Pixel coordinate grounding data
########

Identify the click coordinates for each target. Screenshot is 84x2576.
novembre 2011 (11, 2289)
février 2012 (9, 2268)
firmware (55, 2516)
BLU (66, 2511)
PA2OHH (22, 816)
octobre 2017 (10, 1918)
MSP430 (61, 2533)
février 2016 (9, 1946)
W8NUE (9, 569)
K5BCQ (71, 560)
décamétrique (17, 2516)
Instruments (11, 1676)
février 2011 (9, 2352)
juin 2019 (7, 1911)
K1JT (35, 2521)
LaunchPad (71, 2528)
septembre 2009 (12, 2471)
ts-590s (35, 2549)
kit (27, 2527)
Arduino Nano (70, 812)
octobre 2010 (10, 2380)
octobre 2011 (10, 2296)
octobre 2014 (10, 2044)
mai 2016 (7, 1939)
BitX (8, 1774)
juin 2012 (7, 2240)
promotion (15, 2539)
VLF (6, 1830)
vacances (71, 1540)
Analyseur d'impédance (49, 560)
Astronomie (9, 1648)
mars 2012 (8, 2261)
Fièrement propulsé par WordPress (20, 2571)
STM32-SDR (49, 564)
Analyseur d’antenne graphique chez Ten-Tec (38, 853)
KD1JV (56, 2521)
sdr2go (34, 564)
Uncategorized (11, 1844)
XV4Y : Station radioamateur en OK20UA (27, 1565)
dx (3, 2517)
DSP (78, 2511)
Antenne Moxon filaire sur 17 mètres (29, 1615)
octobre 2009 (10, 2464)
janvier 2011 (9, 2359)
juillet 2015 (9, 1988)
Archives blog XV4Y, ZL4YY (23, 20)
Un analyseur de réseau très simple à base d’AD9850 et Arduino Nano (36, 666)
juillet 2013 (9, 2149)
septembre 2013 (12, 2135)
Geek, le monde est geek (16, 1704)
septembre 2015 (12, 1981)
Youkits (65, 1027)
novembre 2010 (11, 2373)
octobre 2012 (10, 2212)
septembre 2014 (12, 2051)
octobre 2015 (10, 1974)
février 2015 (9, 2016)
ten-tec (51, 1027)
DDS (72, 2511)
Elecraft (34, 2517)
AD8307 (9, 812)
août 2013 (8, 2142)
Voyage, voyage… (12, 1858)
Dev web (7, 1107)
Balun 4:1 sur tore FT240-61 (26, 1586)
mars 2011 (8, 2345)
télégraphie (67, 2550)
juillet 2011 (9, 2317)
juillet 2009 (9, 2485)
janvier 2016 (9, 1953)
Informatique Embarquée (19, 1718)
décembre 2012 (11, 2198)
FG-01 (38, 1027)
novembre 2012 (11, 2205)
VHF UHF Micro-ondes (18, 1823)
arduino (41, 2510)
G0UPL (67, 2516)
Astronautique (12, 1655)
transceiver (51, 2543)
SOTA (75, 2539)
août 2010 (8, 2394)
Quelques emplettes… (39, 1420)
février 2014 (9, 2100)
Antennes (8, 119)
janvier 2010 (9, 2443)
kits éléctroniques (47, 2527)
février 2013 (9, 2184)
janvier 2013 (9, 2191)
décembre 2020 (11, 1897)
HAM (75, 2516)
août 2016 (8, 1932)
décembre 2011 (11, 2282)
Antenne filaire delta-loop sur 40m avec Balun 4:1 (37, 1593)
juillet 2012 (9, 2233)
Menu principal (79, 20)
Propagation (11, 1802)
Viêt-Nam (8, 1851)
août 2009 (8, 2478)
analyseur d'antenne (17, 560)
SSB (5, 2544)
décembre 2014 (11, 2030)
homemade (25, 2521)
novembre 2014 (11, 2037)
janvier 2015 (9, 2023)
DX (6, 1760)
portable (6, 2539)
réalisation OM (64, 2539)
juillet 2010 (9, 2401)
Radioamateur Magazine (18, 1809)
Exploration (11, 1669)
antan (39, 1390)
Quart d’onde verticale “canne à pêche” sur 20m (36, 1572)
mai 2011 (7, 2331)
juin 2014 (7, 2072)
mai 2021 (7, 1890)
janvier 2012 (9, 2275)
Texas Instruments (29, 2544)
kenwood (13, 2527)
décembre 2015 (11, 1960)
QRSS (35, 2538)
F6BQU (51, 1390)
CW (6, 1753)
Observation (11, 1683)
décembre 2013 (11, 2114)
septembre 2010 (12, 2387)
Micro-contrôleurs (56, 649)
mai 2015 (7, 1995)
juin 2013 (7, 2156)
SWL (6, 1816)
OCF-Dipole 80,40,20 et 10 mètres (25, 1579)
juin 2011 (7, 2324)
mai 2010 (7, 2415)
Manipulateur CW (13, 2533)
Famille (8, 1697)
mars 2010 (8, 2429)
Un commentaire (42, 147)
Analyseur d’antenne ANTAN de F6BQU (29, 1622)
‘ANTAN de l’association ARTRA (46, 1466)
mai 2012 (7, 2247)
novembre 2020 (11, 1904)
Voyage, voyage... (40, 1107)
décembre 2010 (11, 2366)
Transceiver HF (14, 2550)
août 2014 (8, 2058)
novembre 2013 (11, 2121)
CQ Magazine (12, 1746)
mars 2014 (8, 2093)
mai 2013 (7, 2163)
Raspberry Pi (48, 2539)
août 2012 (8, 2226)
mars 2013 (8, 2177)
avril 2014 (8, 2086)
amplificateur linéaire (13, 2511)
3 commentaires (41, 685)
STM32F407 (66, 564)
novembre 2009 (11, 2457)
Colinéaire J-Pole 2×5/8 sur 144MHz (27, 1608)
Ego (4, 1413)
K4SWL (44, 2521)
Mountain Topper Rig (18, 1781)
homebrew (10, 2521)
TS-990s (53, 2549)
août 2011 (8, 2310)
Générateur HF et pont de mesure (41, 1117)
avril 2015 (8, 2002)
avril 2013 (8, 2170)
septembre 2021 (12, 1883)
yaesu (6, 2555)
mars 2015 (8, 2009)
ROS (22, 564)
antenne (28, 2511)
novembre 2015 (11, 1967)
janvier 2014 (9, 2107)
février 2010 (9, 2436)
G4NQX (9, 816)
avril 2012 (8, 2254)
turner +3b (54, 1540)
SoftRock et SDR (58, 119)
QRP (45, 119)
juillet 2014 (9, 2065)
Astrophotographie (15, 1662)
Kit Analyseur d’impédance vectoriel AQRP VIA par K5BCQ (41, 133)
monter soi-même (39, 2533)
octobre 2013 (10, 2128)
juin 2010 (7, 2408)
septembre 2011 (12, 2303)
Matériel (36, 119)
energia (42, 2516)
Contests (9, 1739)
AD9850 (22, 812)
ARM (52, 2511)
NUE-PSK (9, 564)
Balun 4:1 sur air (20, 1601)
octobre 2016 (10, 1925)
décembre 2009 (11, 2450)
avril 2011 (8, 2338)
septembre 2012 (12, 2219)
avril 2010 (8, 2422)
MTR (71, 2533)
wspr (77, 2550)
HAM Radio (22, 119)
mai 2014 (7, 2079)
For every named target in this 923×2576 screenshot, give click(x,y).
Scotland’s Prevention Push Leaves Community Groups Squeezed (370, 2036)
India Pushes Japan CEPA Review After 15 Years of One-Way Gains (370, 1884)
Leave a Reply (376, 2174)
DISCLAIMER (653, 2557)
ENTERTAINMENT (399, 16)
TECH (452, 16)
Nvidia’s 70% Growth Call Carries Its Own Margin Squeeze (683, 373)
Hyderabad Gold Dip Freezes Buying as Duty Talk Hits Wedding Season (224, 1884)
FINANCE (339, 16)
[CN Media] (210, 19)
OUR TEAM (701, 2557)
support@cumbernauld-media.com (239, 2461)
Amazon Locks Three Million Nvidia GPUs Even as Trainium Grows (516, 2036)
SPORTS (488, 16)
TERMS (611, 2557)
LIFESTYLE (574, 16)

########

Once the records end, copy them all again exactly.

▶ **TASK RESULT**
Identify the click coordinates for each target. Screenshot is 84x2576.
novembre 2011 (11, 2289)
février 2012 (9, 2268)
firmware (55, 2516)
BLU (66, 2511)
PA2OHH (22, 816)
octobre 2017 (10, 1918)
MSP430 (61, 2533)
février 2016 (9, 1946)
W8NUE (9, 569)
K5BCQ (71, 560)
décamétrique (17, 2516)
Instruments (11, 1676)
février 2011 (9, 2352)
juin 2019 (7, 1911)
K1JT (35, 2521)
LaunchPad (71, 2528)
septembre 2009 (12, 2471)
ts-590s (35, 2549)
kit (27, 2527)
Arduino Nano (70, 812)
octobre 2010 (10, 2380)
octobre 2011 (10, 2296)
octobre 2014 (10, 2044)
mai 2016 (7, 1939)
BitX (8, 1774)
juin 2012 (7, 2240)
promotion (15, 2539)
VLF (6, 1830)
vacances (71, 1540)
Analyseur d'impédance (49, 560)
Astronomie (9, 1648)
mars 2012 (8, 2261)
Fièrement propulsé par WordPress (20, 2571)
STM32-SDR (49, 564)
Analyseur d’antenne graphique chez Ten-Tec (38, 853)
KD1JV (56, 2521)
sdr2go (34, 564)
Uncategorized (11, 1844)
XV4Y : Station radioamateur en OK20UA (27, 1565)
dx (3, 2517)
DSP (78, 2511)
Antenne Moxon filaire sur 17 mètres (29, 1615)
octobre 2009 (10, 2464)
janvier 2011 (9, 2359)
juillet 2015 (9, 1988)
Archives blog XV4Y, ZL4YY (23, 20)
Un analyseur de réseau très simple à base d’AD9850 et Arduino Nano (36, 666)
juillet 2013 (9, 2149)
septembre 2013 (12, 2135)
Geek, le monde est geek (16, 1704)
septembre 2015 (12, 1981)
Youkits (65, 1027)
novembre 2010 (11, 2373)
octobre 2012 (10, 2212)
septembre 2014 (12, 2051)
octobre 2015 (10, 1974)
février 2015 (9, 2016)
ten-tec (51, 1027)
DDS (72, 2511)
Elecraft (34, 2517)
AD8307 (9, 812)
août 2013 (8, 2142)
Voyage, voyage… (12, 1858)
Dev web (7, 1107)
Balun 4:1 sur tore FT240-61 (26, 1586)
mars 2011 (8, 2345)
télégraphie (67, 2550)
juillet 2011 (9, 2317)
juillet 2009 (9, 2485)
janvier 2016 (9, 1953)
Informatique Embarquée (19, 1718)
décembre 2012 (11, 2198)
FG-01 (38, 1027)
novembre 2012 (11, 2205)
VHF UHF Micro-ondes (18, 1823)
arduino (41, 2510)
G0UPL (67, 2516)
Astronautique (12, 1655)
transceiver (51, 2543)
SOTA (75, 2539)
août 2010 (8, 2394)
Quelques emplettes… (39, 1420)
février 2014 (9, 2100)
Antennes (8, 119)
janvier 2010 (9, 2443)
kits éléctroniques (47, 2527)
février 2013 (9, 2184)
janvier 2013 (9, 2191)
décembre 2020 (11, 1897)
HAM (75, 2516)
août 2016 (8, 1932)
décembre 2011 (11, 2282)
Antenne filaire delta-loop sur 40m avec Balun 4:1 (37, 1593)
juillet 2012 (9, 2233)
Menu principal (79, 20)
Propagation (11, 1802)
Viêt-Nam (8, 1851)
août 2009 (8, 2478)
analyseur d'antenne (17, 560)
SSB (5, 2544)
décembre 2014 (11, 2030)
homemade (25, 2521)
novembre 2014 (11, 2037)
janvier 2015 (9, 2023)
DX (6, 1760)
portable (6, 2539)
réalisation OM (64, 2539)
juillet 2010 (9, 2401)
Radioamateur Magazine (18, 1809)
Exploration (11, 1669)
antan (39, 1390)
Quart d’onde verticale “canne à pêche” sur 20m (36, 1572)
mai 2011 (7, 2331)
juin 2014 (7, 2072)
mai 2021 (7, 1890)
janvier 2012 (9, 2275)
Texas Instruments (29, 2544)
kenwood (13, 2527)
décembre 2015 (11, 1960)
QRSS (35, 2538)
F6BQU (51, 1390)
CW (6, 1753)
Observation (11, 1683)
décembre 2013 (11, 2114)
septembre 2010 (12, 2387)
Micro-contrôleurs (56, 649)
mai 2015 (7, 1995)
juin 2013 (7, 2156)
SWL (6, 1816)
OCF-Dipole 80,40,20 et 10 mètres (25, 1579)
juin 2011 (7, 2324)
mai 2010 (7, 2415)
Manipulateur CW (13, 2533)
Famille (8, 1697)
mars 2010 (8, 2429)
Un commentaire (42, 147)
Analyseur d’antenne ANTAN de F6BQU (29, 1622)
‘ANTAN de l’association ARTRA (46, 1466)
mai 2012 (7, 2247)
novembre 2020 (11, 1904)
Voyage, voyage... (40, 1107)
décembre 2010 (11, 2366)
Transceiver HF (14, 2550)
août 2014 (8, 2058)
novembre 2013 (11, 2121)
CQ Magazine (12, 1746)
mars 2014 (8, 2093)
mai 2013 (7, 2163)
Raspberry Pi (48, 2539)
août 2012 (8, 2226)
mars 2013 (8, 2177)
avril 2014 (8, 2086)
amplificateur linéaire (13, 2511)
3 commentaires (41, 685)
STM32F407 (66, 564)
novembre 2009 (11, 2457)
Colinéaire J-Pole 2×5/8 sur 144MHz (27, 1608)
Ego (4, 1413)
K4SWL (44, 2521)
Mountain Topper Rig (18, 1781)
homebrew (10, 2521)
TS-990s (53, 2549)
août 2011 (8, 2310)
Générateur HF et pont de mesure (41, 1117)
avril 2015 (8, 2002)
avril 2013 (8, 2170)
septembre 2021 (12, 1883)
yaesu (6, 2555)
mars 2015 (8, 2009)
ROS (22, 564)
antenne (28, 2511)
novembre 2015 (11, 1967)
janvier 2014 (9, 2107)
février 2010 (9, 2436)
G4NQX (9, 816)
avril 2012 (8, 2254)
turner +3b (54, 1540)
SoftRock et SDR (58, 119)
QRP (45, 119)
juillet 2014 (9, 2065)
Astrophotographie (15, 1662)
Kit Analyseur d’impédance vectoriel AQRP VIA par K5BCQ (41, 133)
monter soi-même (39, 2533)
octobre 2013 (10, 2128)
juin 2010 (7, 2408)
septembre 2011 (12, 2303)
Matériel (36, 119)
energia (42, 2516)
Contests (9, 1739)
AD9850 (22, 812)
ARM (52, 2511)
NUE-PSK (9, 564)
Balun 4:1 sur air (20, 1601)
octobre 2016 (10, 1925)
décembre 2009 (11, 2450)
avril 2011 (8, 2338)
septembre 2012 (12, 2219)
avril 2010 (8, 2422)
MTR (71, 2533)
wspr (77, 2550)
HAM Radio (22, 119)
mai 2014 (7, 2079)
For every named target in this 923×2576 screenshot, give click(x,y).
Scotland’s Prevention Push Leaves Community Groups Squeezed (370, 2036)
India Pushes Japan CEPA Review After 15 Years of One-Way Gains (370, 1884)
Leave a Reply (376, 2174)
DISCLAIMER (653, 2557)
ENTERTAINMENT (399, 16)
TECH (452, 16)
Nvidia’s 70% Growth Call Carries Its Own Margin Squeeze (683, 373)
Hyderabad Gold Dip Freezes Buying as Duty Talk Hits Wedding Season (224, 1884)
FINANCE (339, 16)
[CN Media] (210, 19)
OUR TEAM (701, 2557)
support@cumbernauld-media.com (239, 2461)
Amazon Locks Three Million Nvidia GPUs Even as Trainium Grows (516, 2036)
SPORTS (488, 16)
TERMS (611, 2557)
LIFESTYLE (574, 16)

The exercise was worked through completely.